##### Data extracts #####

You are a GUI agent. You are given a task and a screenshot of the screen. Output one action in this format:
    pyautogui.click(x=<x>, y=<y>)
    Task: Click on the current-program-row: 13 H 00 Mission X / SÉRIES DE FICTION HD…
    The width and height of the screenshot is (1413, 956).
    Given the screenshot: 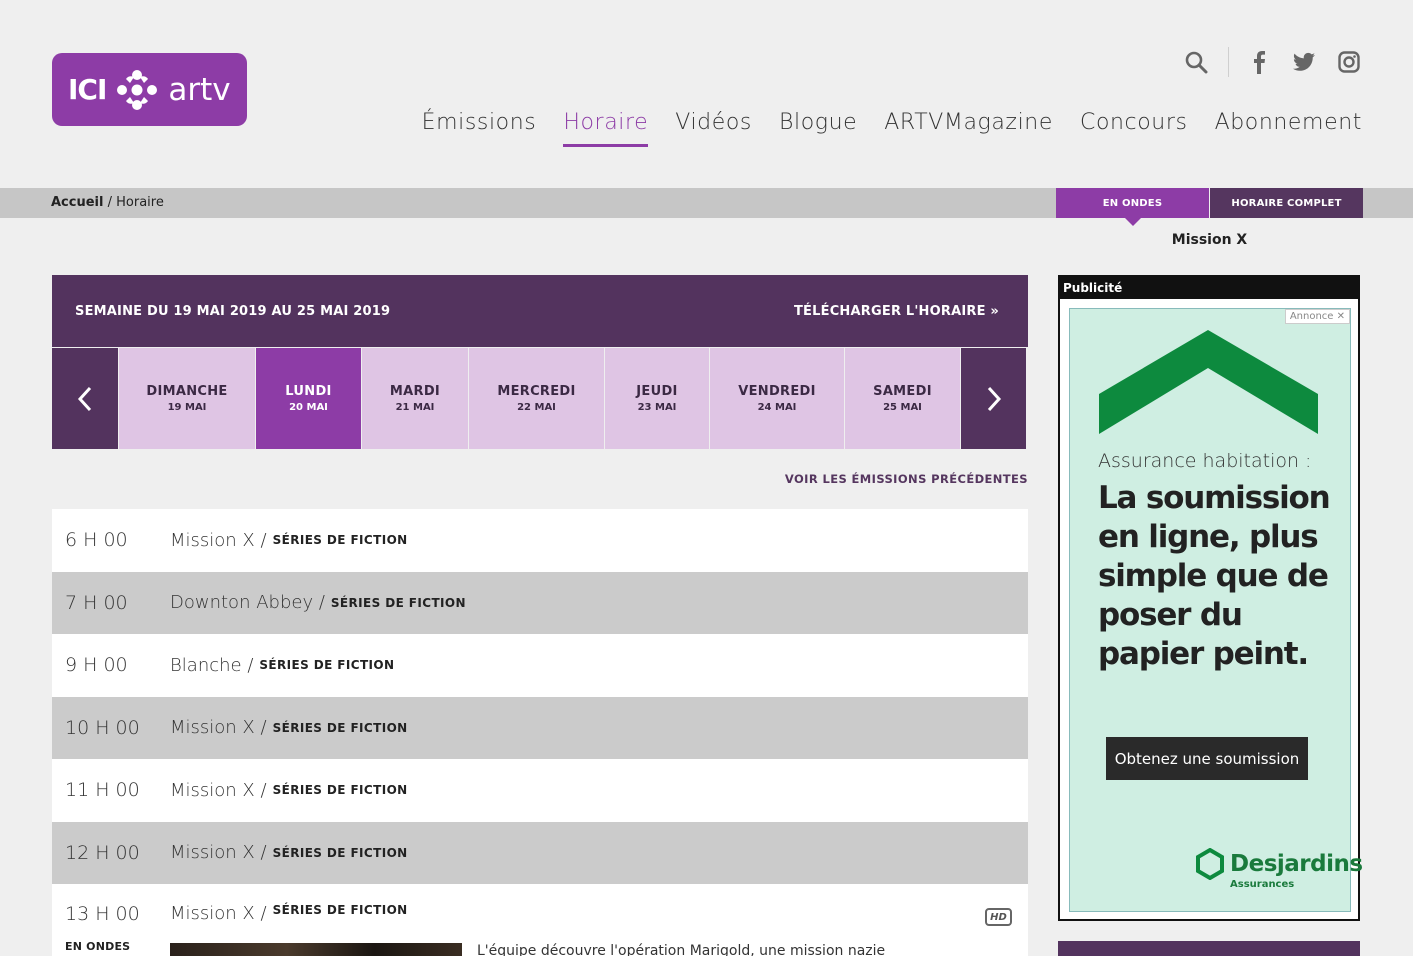 What is the action you would take?
    pyautogui.click(x=540, y=920)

#####

* **Task description**
Copy the lines from the start of the records through the line that contains "Task: Click on", changing "GUI agent" to "desktop assistant" and leaving everything else the same.

* **Reply**
You are a desktop assistant. You are given a task and a screenshot of the screen. Output one action in this format:
    pyautogui.click(x=<x>, y=<y>)
    Task: Click on the current-program-row: 13 H 00 Mission X / SÉRIES DE FICTION HD…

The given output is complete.